• _Records to use_:

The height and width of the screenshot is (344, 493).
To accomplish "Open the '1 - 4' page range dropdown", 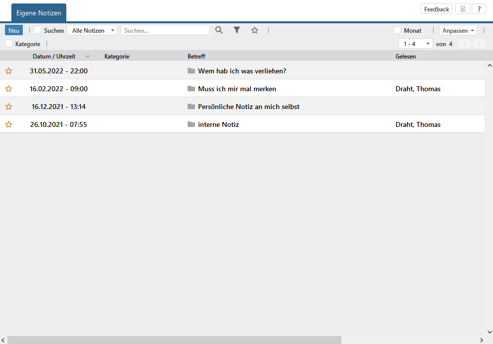I will pyautogui.click(x=415, y=44).
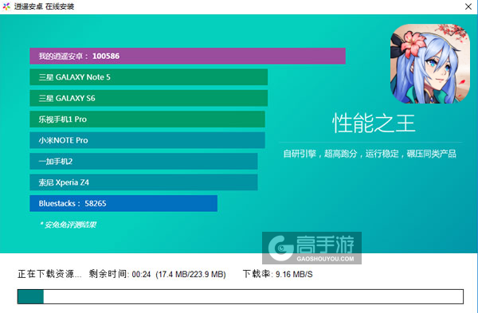The width and height of the screenshot is (478, 313).
Task: Select the 乐视手机1 Pro bar
Action: [147, 119]
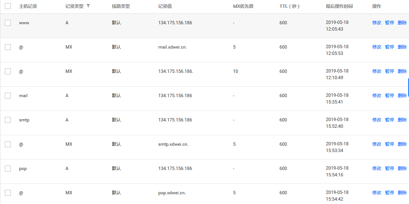Click the 主机记录 column header
This screenshot has height=204, width=409.
(x=28, y=6)
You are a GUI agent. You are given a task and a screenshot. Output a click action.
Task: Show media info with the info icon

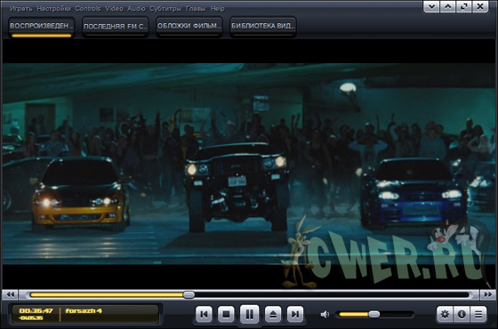pos(462,315)
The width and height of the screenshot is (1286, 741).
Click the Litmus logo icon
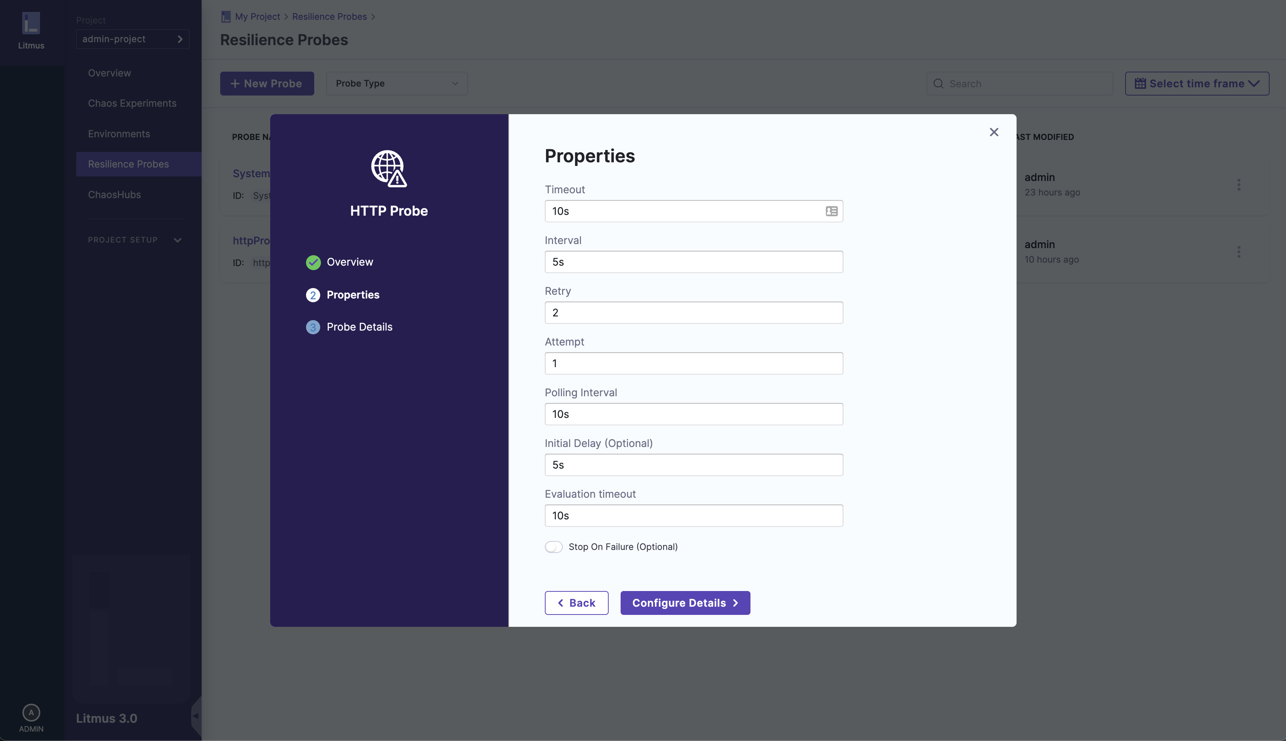coord(31,23)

• _Directions_: Recast the data as a numbered list, beginning with the line that contains "The width and height of the screenshot is (1286, 741)." and running through the end of the data. Skip blank lines and leave out the pictures.

• _Response to this exercise_:
1. The width and height of the screenshot is (1286, 741).
2. Click the Litmus logo icon
3. coord(31,23)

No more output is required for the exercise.